Secure Boot verifies that only Apple-signed code loads at startup. T2 Macs configure it system-wide through Startup Security Utility (Full / Medium / No Security, plus an Allowed Boot Media toggle). Apple silicon Macs configure it per-volume through the LocalPolicy (Full / Reduced / Permissive Security). Activation Lock only engages at Full Security. Running EACS resets the policy to Full automatically. (Apple Support 102522)

Performance architecture#

Unified memory. Apple silicon's single pool of high-speed RAM sitting on the same package as the CPU, GPU, and Neural Engine, accessible by all three without copying. Soldered to the chip package; never upgradable by anyone. Apple Intelligence features require at least 16 GB. Memory bandwidth matters as much as capacity for AI and pro video work.

ProRes and the Media Engine. Fixed-function silicon blocks for video codec acceleration. Base M-series chips have no hardware ProRes (software-only). Pro tier has one ProRes engine, Max has two, Ultra has four. Irrelevant for most users; required spec for serious video editing.

Warranty and history#

Apple Coverage Check at checkcoverage.apple.com is the free Apple-operated serial lookup. It returns warranty status, AppleCare+ status, and whether the serial is real. Run this before anything else. The complete 2026 guide to Apple Coverage Check walks through every field the tool returns and the edge cases sellers don't always anticipate.

Repair Assistant is new in macOS Tahoe 26. It validates a Mac's repair history by checking cryptographic part pairing (display, Touch ID sensor, logic board). Unauthorized or incomplete repairs produce a persistent "Finish Repair" warning. Run it in Setup Assistant on any Apple silicon Mac shipping with Tahoe. The Parts and Service History label reference for Tahoe 26 walks through what each label state actually means for the buyer.
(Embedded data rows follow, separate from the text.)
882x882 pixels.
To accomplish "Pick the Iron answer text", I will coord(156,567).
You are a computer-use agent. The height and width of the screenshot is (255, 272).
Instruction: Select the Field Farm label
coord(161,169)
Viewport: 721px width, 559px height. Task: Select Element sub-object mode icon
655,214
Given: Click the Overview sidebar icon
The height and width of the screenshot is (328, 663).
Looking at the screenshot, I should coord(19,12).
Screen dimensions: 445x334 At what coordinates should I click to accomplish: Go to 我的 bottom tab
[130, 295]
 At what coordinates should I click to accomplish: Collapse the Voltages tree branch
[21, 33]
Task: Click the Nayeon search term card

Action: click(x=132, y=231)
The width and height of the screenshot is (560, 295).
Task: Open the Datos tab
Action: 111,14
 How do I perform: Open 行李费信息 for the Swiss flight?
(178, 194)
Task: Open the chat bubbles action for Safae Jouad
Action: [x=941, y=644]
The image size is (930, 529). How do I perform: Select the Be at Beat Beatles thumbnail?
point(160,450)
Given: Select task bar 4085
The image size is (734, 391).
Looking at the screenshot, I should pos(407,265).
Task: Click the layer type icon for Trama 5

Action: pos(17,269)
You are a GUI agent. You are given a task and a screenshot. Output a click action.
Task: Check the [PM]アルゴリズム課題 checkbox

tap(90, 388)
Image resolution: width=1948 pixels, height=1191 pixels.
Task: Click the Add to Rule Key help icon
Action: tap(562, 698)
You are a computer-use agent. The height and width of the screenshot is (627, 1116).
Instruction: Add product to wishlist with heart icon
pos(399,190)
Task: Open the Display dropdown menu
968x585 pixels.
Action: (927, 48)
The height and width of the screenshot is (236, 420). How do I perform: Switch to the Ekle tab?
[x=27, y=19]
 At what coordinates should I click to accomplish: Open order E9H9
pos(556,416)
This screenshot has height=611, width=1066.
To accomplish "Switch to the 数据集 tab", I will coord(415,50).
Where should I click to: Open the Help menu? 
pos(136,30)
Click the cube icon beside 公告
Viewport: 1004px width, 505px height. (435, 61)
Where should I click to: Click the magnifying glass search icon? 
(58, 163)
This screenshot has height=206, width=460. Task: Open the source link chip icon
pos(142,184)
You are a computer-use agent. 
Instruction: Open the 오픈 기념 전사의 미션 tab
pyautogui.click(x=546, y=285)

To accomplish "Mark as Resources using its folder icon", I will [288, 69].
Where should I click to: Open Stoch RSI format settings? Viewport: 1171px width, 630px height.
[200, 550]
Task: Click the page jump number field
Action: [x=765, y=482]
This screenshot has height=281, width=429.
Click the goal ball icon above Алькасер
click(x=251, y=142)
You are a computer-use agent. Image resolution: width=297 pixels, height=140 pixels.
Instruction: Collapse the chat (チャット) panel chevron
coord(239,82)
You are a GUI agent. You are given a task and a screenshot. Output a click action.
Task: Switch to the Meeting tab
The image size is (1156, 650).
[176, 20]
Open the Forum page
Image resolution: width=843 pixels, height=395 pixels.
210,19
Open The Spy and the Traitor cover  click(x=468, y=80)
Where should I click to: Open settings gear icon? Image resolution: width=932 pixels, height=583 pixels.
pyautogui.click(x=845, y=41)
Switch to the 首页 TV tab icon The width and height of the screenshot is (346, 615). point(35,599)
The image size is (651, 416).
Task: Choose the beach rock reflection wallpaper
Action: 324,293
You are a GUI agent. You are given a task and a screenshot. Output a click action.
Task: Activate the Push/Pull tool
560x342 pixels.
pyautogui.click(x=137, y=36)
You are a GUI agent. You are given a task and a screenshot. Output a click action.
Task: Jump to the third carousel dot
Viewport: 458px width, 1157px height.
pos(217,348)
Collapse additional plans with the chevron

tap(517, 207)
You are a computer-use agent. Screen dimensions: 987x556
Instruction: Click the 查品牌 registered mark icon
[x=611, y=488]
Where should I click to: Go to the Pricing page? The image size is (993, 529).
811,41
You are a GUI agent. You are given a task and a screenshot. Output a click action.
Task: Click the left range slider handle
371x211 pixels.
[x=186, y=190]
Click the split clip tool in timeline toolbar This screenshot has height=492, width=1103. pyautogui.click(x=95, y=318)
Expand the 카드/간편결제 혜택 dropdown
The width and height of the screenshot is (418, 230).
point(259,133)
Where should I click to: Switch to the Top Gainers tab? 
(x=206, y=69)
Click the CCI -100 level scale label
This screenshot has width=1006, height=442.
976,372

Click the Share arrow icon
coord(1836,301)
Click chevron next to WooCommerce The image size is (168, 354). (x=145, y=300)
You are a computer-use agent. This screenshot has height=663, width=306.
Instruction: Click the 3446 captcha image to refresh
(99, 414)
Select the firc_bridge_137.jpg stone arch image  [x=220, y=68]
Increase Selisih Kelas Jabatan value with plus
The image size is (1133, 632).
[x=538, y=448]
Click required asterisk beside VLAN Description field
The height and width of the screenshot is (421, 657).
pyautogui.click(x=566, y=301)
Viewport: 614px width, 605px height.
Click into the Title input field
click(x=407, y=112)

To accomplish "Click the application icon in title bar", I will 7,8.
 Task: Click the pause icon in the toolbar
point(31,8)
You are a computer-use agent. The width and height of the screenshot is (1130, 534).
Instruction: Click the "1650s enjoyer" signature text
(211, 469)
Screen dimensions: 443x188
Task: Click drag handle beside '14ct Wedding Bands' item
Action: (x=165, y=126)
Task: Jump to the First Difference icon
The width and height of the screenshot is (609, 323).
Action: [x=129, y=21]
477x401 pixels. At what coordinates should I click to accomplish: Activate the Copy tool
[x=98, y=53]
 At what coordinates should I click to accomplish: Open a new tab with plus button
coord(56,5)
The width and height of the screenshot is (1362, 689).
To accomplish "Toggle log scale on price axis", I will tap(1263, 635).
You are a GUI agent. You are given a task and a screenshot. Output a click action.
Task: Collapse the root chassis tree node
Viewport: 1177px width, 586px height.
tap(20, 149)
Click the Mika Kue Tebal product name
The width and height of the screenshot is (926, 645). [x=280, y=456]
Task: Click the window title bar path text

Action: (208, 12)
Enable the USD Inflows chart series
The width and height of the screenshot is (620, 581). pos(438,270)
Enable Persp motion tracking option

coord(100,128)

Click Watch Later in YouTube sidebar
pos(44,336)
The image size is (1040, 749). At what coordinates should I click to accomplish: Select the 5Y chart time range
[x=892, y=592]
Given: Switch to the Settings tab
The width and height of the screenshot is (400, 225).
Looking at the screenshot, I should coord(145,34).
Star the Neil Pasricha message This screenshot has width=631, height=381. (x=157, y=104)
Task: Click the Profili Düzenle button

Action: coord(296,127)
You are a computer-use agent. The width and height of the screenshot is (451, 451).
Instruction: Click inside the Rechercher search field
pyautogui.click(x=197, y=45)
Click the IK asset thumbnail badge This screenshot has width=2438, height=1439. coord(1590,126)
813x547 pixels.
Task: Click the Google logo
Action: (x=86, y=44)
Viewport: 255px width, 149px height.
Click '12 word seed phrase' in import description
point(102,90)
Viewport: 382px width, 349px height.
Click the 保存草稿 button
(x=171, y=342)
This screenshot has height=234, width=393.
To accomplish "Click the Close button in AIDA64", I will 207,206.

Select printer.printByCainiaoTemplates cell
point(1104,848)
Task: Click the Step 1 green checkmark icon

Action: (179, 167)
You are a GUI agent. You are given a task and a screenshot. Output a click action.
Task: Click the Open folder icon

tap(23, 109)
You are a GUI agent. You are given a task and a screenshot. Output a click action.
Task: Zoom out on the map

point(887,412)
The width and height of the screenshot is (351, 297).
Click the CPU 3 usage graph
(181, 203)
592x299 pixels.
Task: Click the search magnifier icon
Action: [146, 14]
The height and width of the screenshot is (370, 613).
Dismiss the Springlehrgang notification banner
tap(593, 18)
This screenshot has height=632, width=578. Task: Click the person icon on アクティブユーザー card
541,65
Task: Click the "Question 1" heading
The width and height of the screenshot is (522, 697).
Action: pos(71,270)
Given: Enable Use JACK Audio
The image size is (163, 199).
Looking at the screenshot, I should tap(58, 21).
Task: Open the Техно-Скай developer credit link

What this means for the buyer#

Four entirely different things can lock a used Mac out: Activation Lock, MDM, ADE, and a still-signed-in iCloud account. They are not the same problem and they are not solved by the same step. Activation Lock and a signed-in account both clear with Erase All Content and Settings. MDM usually clears with a wipe. ADE clears with nothing the buyer can do; only the original organization can release the binding from Apple Business Manager.

That is why the two-step kitchen-table check works. Coverage Check proves the serial is real and reports AppleCare status. EACS in front of you, with the Mac online during Setup Assistant, surfaces each of those four barriers before you hand over money.